◆ Set task ◆
Please print the listing lines from the one that contains "Click the run play icon" through the one that contains "click(x=859, y=70)", inclusive, with no pictures in your answer.

◆ Recorded information ◆
BEGIN

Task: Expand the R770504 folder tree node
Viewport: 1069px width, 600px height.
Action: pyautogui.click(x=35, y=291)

END
BEGIN

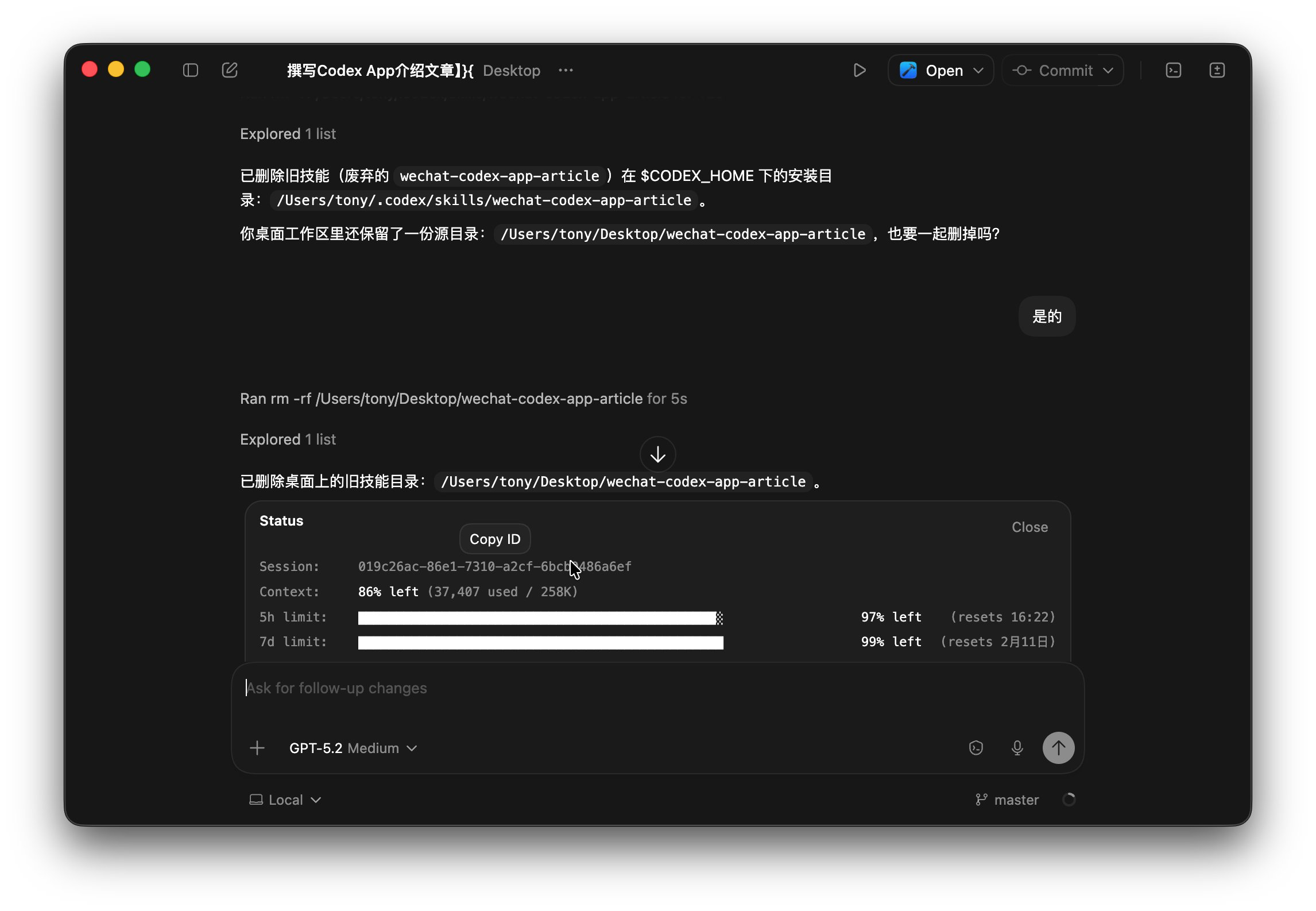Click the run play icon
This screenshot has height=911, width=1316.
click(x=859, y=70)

END
BEGIN

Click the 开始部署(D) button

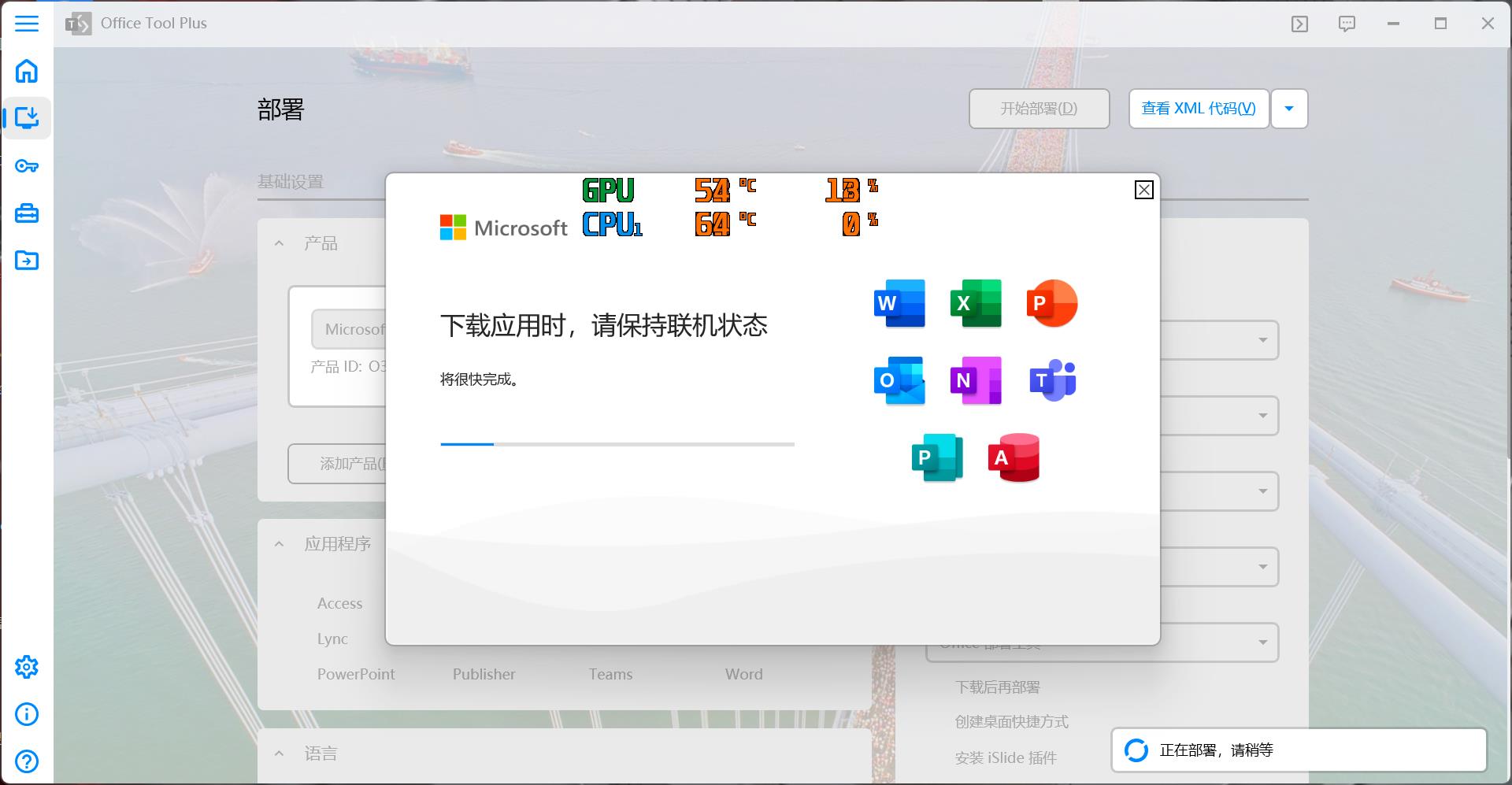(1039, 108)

END

◆ Solution for this problem ◆
Click the run play icon
This screenshot has height=911, width=1316.
click(x=859, y=70)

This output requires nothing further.